農と食のこと

多方面で活躍する町田市農業の立役者
優しさと思いやりで地域に貢献

細野 義さん(66) 小山町

 定年後に始めた農業が大好きだという細野さん。勤めていた会社ではバスの整備を担当していたため、今でも農作業で使用するテーラーやチェーンソー、芝刈り機の修理は人に任せず、自分で行っています。何事にも熱心に取り組む努力家の細野さんは「いつか自分で作った野菜を農産物品評会に出品したいです」と力強く夢を語ります。
(担当 三田村翔太、中島学)

 町田市小山町で農業に励む細野 義さんは、「親が残してくれた畑を残したい」という思いから農業を始め、今では自らの畑だけでなく地域の農業にも目を向け、町田市農業委員会に所属し、農地利用最適化推進委員(以下、推進委員)としても活躍しています。
 地域の農業者を支援する活動はもちろん、地域住民に農業の楽しさを伝える活動も展開し〝農家の視点〟で町田市の農業を守っています。

安心でおいしい野菜を届けたい

おいしいジャガイモがとれました

 子どもの頃から農業に親しんできた細野さんは、「親が残してくれた畑を残したい」と思い、勤めていた会社を定年退職した平成23年から本格的に農業を始めました。
 自宅近くにある10アールの畑では、ジャガイモやタマネギ、ハクサイ、スナップエンドウなどを栽培しています。
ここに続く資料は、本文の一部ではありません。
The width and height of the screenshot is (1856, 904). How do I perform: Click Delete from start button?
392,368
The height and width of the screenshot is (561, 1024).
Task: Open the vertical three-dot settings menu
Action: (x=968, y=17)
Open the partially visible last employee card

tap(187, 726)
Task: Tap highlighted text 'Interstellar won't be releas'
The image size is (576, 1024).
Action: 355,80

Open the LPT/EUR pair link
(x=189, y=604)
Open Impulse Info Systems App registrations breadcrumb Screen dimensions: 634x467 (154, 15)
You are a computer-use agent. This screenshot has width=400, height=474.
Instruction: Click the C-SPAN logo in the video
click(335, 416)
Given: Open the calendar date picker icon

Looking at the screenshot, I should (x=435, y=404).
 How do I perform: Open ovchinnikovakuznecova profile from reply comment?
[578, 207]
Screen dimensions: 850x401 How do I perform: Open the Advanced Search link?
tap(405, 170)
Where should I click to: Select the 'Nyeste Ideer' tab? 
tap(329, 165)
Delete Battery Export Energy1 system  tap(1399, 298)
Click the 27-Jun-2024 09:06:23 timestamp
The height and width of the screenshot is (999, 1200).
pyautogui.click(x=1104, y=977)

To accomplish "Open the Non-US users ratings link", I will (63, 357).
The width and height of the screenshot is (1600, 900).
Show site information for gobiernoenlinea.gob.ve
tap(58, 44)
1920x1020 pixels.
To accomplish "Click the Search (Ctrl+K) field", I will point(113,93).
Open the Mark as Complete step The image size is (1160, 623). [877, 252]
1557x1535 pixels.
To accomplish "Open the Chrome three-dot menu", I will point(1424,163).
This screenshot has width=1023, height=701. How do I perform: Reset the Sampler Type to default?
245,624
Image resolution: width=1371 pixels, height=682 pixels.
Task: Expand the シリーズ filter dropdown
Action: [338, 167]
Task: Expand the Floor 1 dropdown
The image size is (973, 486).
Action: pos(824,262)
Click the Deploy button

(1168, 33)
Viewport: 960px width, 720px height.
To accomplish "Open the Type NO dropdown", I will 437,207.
作っている野菜は「保存しやすいもの」が中心です。安全でおいしい野菜を消費者に届けることにこだわり、「農薬はなるべく使わないようにしています」と話します。
 多くの人に野菜を食べてもらいたいという思いから、野菜の価格が高騰している時でも値段は上げませんでした。作った野菜は自宅近くにあるリサイクルショップの「大坂屋」に卸していますが、今後は新鮮な取れたて野菜を直接お客さんに届けるため、自宅の庭先で直売所を開くことを目指しています。

地域農業の発展にも貢献

イチゴの生育を確かめる細野さん

 農業に励む傍ら、推進委員を務めており、農地パトロール(利用状況調査)や、農地を有効利用する意義・重要性を地域に伝える活動をしています。「地域農業者との会話を大切にしています」と笑顔で話す細野さんは、町田市の農業を守るため、地域農業者の経営や後継者問題についての相談にも積極的に乗っています。
 農業を通じて地域住民と交流することも大切にしています。5月27日には、忠生公園の田んぼで、市の広報誌の募集を通じて集まった小学校2・3年生の親子33人とともに、機械を使わず手作業で田んぼにもち米の苗を植えました。細野さんは農業委員の方々とその後も足しげく田んぼに通い、植えた苗の状況を確認しています。
 毎年11月末に開催される恒例の収穫祭では、収穫したもち米をついて、のし餅を作る予定です。みんなで植えたもち米の苗が無事に育つよう、細野さんは手入れに余念がありません。農家の視点で地域に貢献する細野さんは、「地域の人との交流はもちろん、町田市の農業の未来を考え、これからも自分にできることをしていきます」と力を込めます。